Monday, June 25, 2012

The Great Dithering: The Economy

Paul Krugman has issued yet another warning about the U.S. and indeed the global economy, only this one is less about what we should do (and could easily do) to jumpstart growth than about the consequences of not doing that, which could be quickly severe in the extreme--not 1937, when FDR listened to the austerity hawks and lessened federal stimulus which reignited the Depression, but 1931, and a series of indecisions that led to the global economic collapse of the Great Depression.
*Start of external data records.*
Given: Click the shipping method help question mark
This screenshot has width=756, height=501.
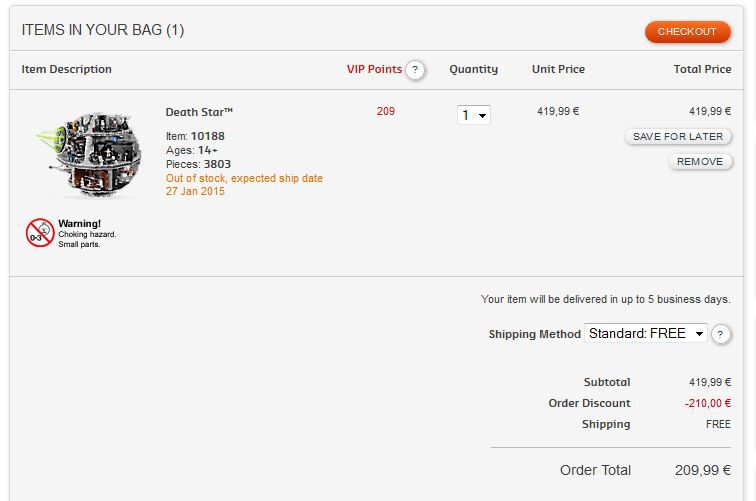Looking at the screenshot, I should pyautogui.click(x=720, y=334).
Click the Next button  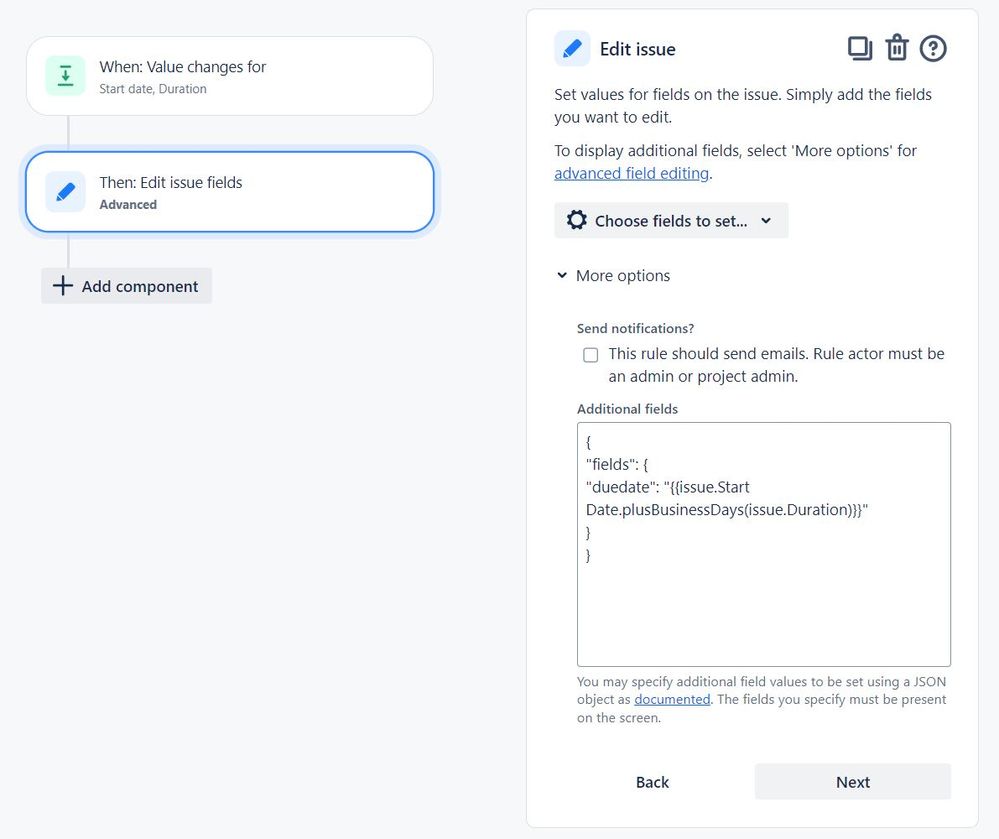(x=852, y=782)

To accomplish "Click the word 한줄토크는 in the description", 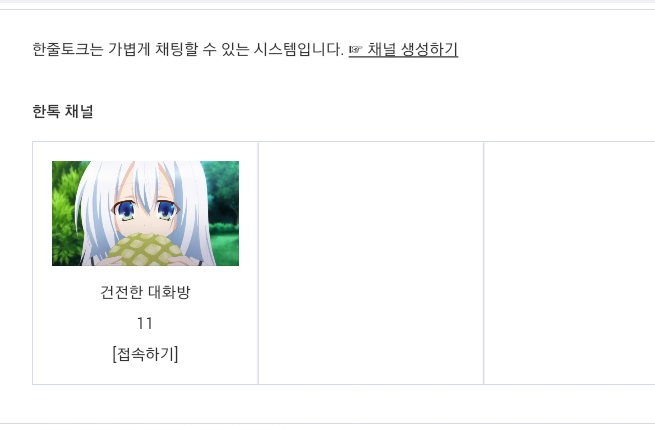I will [68, 49].
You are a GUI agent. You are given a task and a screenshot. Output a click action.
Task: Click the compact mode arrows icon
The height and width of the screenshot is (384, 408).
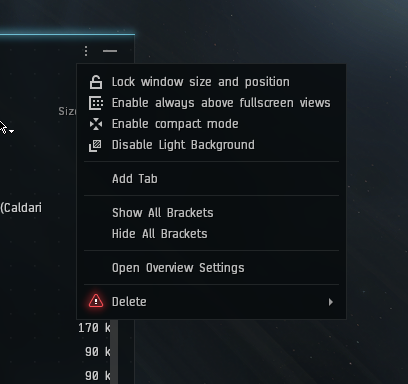click(96, 124)
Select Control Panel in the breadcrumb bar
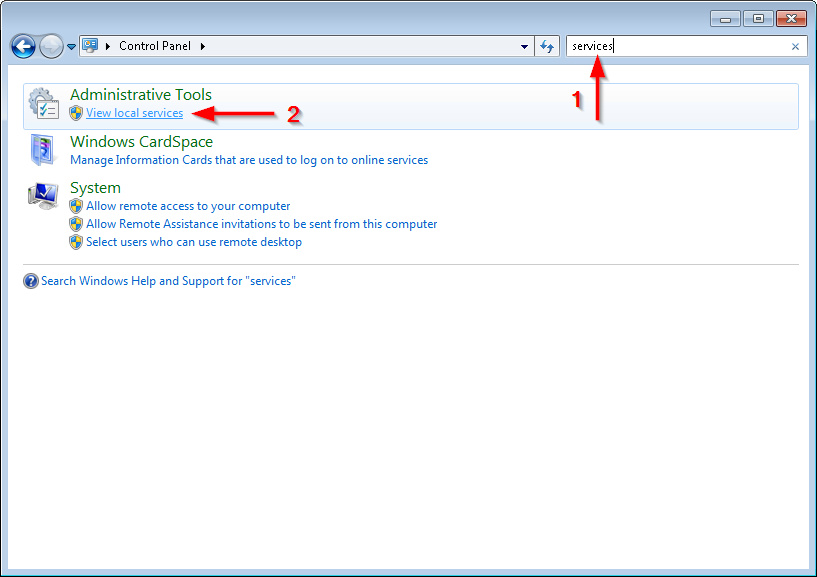This screenshot has width=817, height=577. point(155,45)
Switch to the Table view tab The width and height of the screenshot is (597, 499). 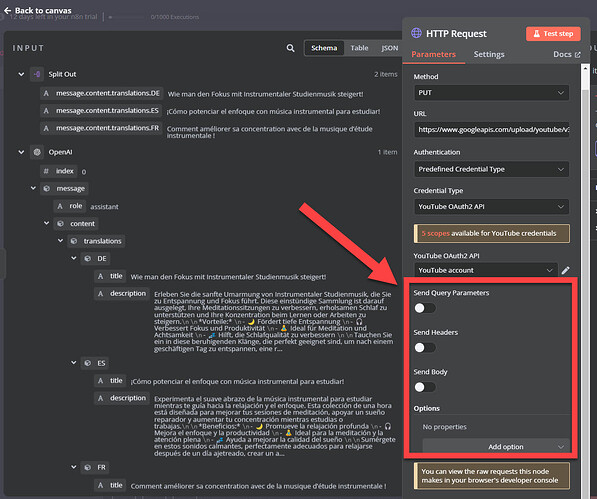point(359,48)
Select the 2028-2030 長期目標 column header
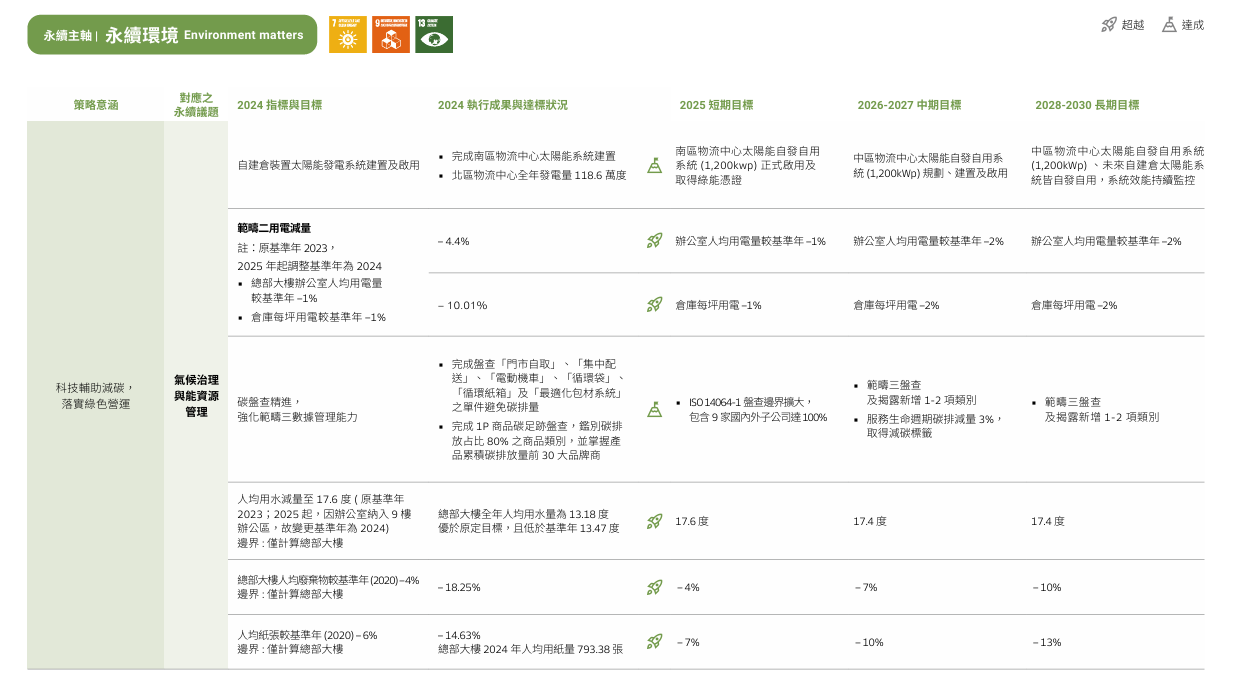 coord(1087,105)
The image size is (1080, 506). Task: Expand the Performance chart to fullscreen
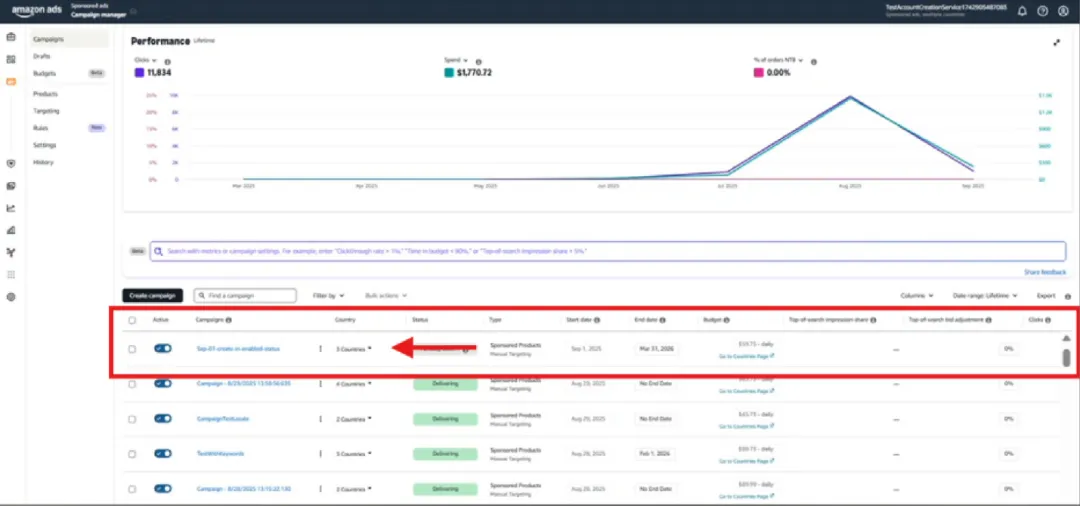point(1057,42)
The occasion for this is the Fed's decision last week to do the absolute minimum that prevents people from saying they did nothing (to paraphrase Krugman) when it could have done more to get the economy moving.  His conclusion:  

Why won’t the Fed act? My guess is that it’s intimidated by those Congressional Republicans, that’s it’s afraid to do anything that might be seen as providing political aid to President Obama, that is, anything that might help the economy. Maybe there’s some other explanation, but the fact is that the Fed, like the European Central Bank, like the U.S. Congress, like the government of Germany, has decided that avoiding economic disaster is somebody else’s responsibility.
      
None of this should be happening. As in 1931, Western nations have the resources they need to avoid catastrophe, and indeed to restore prosperity — and we have the added advantage of knowing much more than our great-grandparents did about how depressions happen and how to end them. But knowledge and resources do no good if those who possess them refuse to use them.
And that’s what seems to be happening. The fundamentals of the world economy aren’t, in themselves, all that scary; it’s the almost universal abdication of responsibility that fills me, and many other economists, with a growing sense of dread."